7 Replies Latest reply: Jul 29, 2011 2:23 PM by 607171 RSS

    Sys_connect_by_path

    607171
      Hi All,

      I am on Oracle 10g. I am using sys_connect_by_path to concatenate unique values , however, it seems to append semi-colons when no values are found.
      Can you pls point out how I can remove extra appended semicolons. I tried a replace, but that did not seem to work.

      -
       SELECT 
                (TRIM(';' from sys_connect_by_path(ActualFGMaterialNum,';')))ActualFGMaterialNum
           FROM (
                  SELECT NPIProjectID, 
                         CASE  
                            WHEN SYS_CONNECT_BY_PATH(PRIOR ActualFGMaterialNum,';') || ',' LIKE '%' || ActualFGMaterialNum || '%' THEN NULL
                            ELSE ActualFGMaterialNum
                         END ActualFGMaterialNum,
                         rnum,
                         tot
                  FROM (
                        SELECT npip.id AS NPIProjectID,
                        nm.ActualFGMaterialNum AS ActualFGMaterialNum, 
                        row_number() OVER (PARTITION BY npip.id ORDER BY nm.id) rnum,
                        COUNT(*) OVER (PARTITION BY npip.id) tot
                        FROM ADI.NPIProjects npip LEFT OUTER JOIN ADI.FormFactorInformation ffi ON ffi.NPIProjectId = npip.Id 
                        LEFT OUTER JOIN ADI.TestGrades tg ON tg.FormFactorInformationId = ffi.Id
                        LEFT OUTER JOIN ADI.NewModels nm ON nm.TestGradesID = tg.Id
                        )
                        START WITH rnum =1 CONNECT BY PRIOR rnum = rnum-1 AND PRIOR NPIProjectID = NPIProjectID
                     )
                      WHERE rnum=tot START WITH rnum =1 CONNECT BY PRIOR rnum = rnum-1 AND PRIOR NPIProjectID = NPIProjectID; -
      The results are returned as follows:

      ActualFGMaterialNum

      AD7862ARSZ-2REEL;AD7862ARSZ-3REEL

      AD9742ACPZRL7;;;ADUM1410ARWZ-RL

      ADSP-BF533SKSTZ-5V;;ADSP-BF533SKBC750X;;ADSP-BF533SKBCZ600;;ADSP-BF533SKBC-6V


      If you notice above, it appends extra ; after each string. How can we eliminate the null or how can we remove the extra semi-colons (;)?

      Thanks in advance,
      AD.
        • 1. Re: Sys_connect_by_path
          Etbin
          Instead of having to eliminate duplicates from concatenations I'd rather try to get rid of them before concatenating.

          Regards

          Etbin
          • 2. Re: Sys_connect_by_path
            Frank Kulash
            Hi,

            Whenever you have a question, please post a little sample data (CREATE TABLE and INSERT statements) and the results you want from that data. Explain how you get those results from that data.
            If you can use commonly available tables, like those in the scott schema, to show your problem, then you don't need to post any sample data; just the results explanation.

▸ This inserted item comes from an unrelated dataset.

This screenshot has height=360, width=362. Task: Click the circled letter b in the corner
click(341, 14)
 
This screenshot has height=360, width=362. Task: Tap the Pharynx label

            You could use a WHERE clause to remove rows where ActualFGMaterialNum is NULL. Since the WHERE clause is applied after CONNECT BY is finished (and SYS_CONNECT_BY_PATH is formed), that probably means another sub-query. To make sure that rnum is consecutive, you'll have to be sure to compute rnum in the same sub-query where the NULLs are exclued, or at least not earlier than that.

            A less efficient approach would be to replace multiple consecutive ';'s in the final output with a single ';'. In Oracle 10 (and up), that's fairly simple:
            REGEXP_REPLACE ( txt
                        , ';+'
                        , ';'
                        )
            returns a copy of txt with all groups of consecutive ';'s (no matter how many there are) replaced by one ';'.

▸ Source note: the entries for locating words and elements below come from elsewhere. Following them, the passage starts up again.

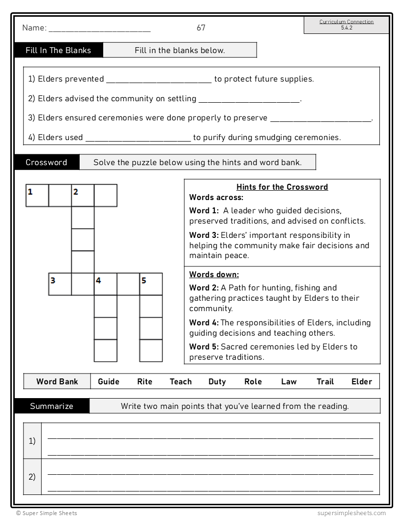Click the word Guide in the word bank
pyautogui.click(x=109, y=381)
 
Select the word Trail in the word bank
pyautogui.click(x=325, y=381)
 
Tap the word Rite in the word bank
pyautogui.click(x=144, y=381)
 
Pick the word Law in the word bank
pyautogui.click(x=289, y=381)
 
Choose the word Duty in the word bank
pyautogui.click(x=217, y=381)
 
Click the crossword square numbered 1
pyautogui.click(x=37, y=195)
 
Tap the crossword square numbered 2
pyautogui.click(x=83, y=195)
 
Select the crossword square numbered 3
pyautogui.click(x=60, y=284)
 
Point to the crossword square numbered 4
pyautogui.click(x=105, y=284)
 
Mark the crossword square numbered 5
pyautogui.click(x=151, y=284)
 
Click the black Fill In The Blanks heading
pyautogui.click(x=58, y=50)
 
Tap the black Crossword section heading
pyautogui.click(x=46, y=162)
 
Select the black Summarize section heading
pyautogui.click(x=52, y=406)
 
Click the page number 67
pyautogui.click(x=201, y=28)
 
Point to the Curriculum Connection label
pyautogui.click(x=346, y=22)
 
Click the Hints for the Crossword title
pyautogui.click(x=282, y=187)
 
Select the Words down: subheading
pyautogui.click(x=214, y=274)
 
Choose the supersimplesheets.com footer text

            Do you really need to do two nested CONNECT BY queries? Whatever you're doing, I'll bet there's a simpler, more efficient way to do it.
            • 3. Re: Sys_connect_by_path
              607171
              Hi Frank,
              Thank you for your note.
              I am new to using sys_connect_by_path and have researched through a few posts on this forum to get a basic understanding.
              The approach I used here is what I has picked up from one of the posts here which was trying to do a similar thing.

              To your point, there may be a better way to do it, but I haven't been able to figure it out.
              If you have any thoughts on how to improve it, I would be more than happy to learn.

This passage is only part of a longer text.